● YOUR GOAL: Please reproduce the line containing "Task: Click the ロンドン、イギリス" and every line after it in the records below, exactly and with nothing else.

● DATASET:
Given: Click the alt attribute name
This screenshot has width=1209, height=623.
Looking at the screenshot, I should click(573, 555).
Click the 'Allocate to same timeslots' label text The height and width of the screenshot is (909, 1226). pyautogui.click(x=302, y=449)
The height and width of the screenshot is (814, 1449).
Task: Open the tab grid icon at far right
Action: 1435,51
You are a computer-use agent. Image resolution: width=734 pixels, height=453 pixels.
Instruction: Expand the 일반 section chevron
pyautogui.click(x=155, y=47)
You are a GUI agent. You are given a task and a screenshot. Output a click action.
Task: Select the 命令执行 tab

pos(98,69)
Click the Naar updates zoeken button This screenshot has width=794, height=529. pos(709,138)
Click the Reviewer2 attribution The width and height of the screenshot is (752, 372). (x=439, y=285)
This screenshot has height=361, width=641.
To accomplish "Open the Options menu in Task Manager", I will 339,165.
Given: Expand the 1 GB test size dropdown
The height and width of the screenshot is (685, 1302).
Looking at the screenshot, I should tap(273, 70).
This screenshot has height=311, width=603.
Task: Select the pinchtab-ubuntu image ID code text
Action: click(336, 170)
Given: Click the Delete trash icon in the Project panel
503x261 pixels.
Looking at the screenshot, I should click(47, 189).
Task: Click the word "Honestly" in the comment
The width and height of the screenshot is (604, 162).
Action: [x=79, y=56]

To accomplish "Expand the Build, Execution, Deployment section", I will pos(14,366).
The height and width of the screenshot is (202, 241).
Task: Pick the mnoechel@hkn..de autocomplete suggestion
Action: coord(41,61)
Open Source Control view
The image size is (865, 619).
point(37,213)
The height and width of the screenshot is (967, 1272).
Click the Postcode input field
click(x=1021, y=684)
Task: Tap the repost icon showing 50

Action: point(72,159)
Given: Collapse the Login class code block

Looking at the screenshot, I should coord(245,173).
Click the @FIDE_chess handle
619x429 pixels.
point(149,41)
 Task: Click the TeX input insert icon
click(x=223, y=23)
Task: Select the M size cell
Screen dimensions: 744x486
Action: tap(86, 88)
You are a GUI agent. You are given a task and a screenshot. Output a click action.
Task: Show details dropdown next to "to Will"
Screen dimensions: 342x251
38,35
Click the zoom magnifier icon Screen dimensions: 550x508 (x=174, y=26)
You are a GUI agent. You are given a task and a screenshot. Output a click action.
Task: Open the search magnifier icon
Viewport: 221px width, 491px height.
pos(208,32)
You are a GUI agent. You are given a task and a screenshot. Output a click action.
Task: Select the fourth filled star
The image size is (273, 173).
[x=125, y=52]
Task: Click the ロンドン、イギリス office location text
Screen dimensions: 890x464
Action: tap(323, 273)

● SOLVED PROBLEM:
Task: Click the ロンドン、イギリス office location text
Screen dimensions: 890x464
Action: tap(323, 273)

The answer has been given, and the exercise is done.